• **課題**
下の抜粋を読み、次の問いに答えてください。
(a) 適切に設定されたGoogle Workspaceは、何より安全だと述べられていますか。
(b) デフォルト設定のまま使っていると、どうだと述べられていますか。
(c) この記事では、セキュリティ設定をどのような順で解説するとしていますか。

• **抜粋**
··········

Google Workspaceのセキュリティ設定完全ガイド - 2段階認証から管理コンソールまで
Google Workspaceのセキュリティを強化する完全ガイド。2段階認証の設定、管理コンソールでのポリシー設定、データ保護のベストプラクティスまで、中小企業が今すぐ実践できるセキュリティ対策を詳しく解説します。
Google Workspaceのセキュリティ設定ガイド
「クラウドって本当に安全?」
よく聞かれます。結論から言うと、適切に設定されたGoogle Workspaceは、自社サーバーより安全です。
ただし「適切に設定されていれば」の話。デフォルト設定のまま使っていると危険です。
この記事では、専門知識がなくても実践できるセキュリティ設定を優先度順に解説します。

··········

• **利用可能データ**
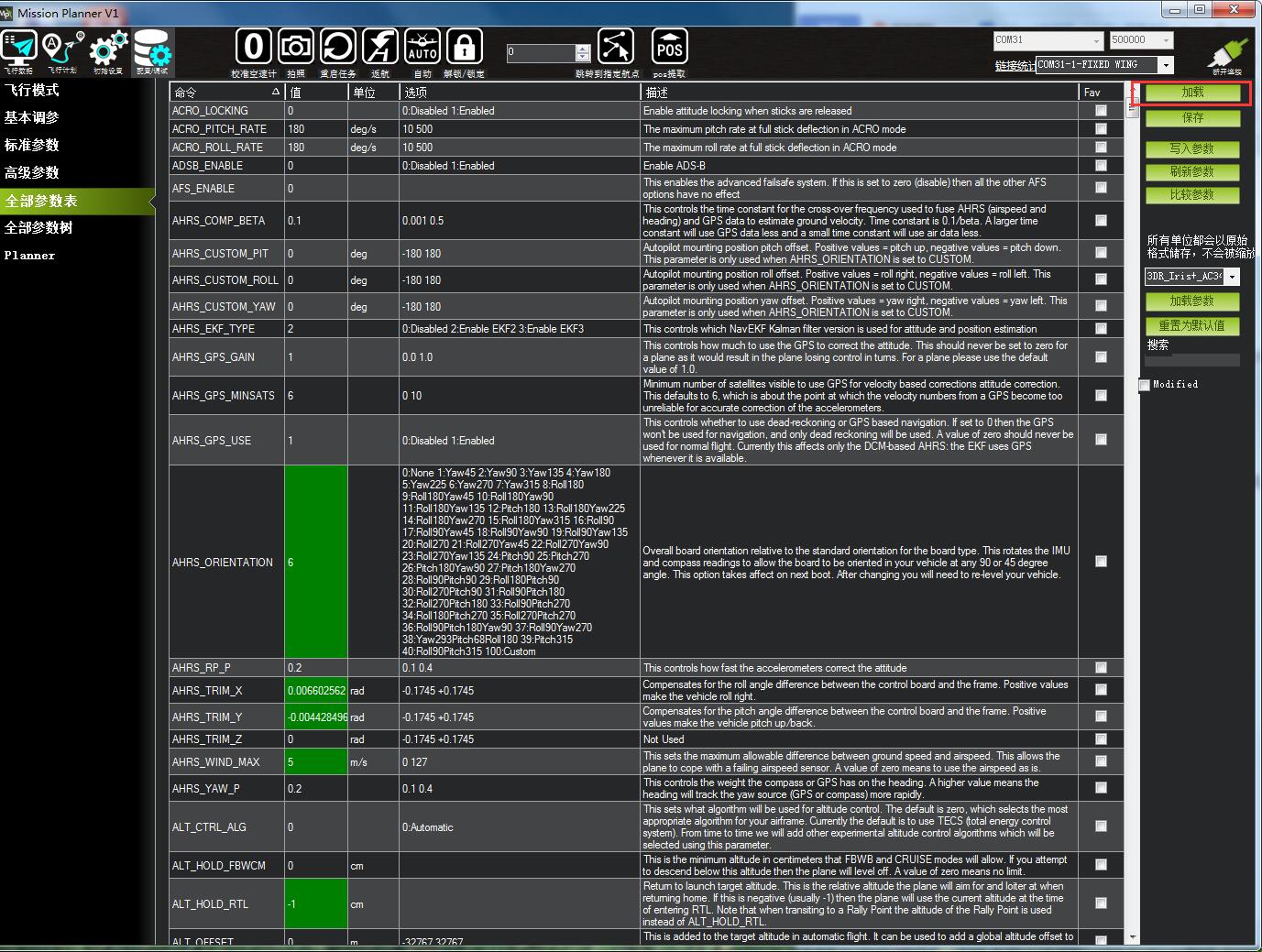This screenshot has width=1262, height=952.
Task: Click the AUTO mode icon
Action: (422, 46)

··········

• **解答**
(a) 自社サーバー
(b) 危険
(c) 優先度順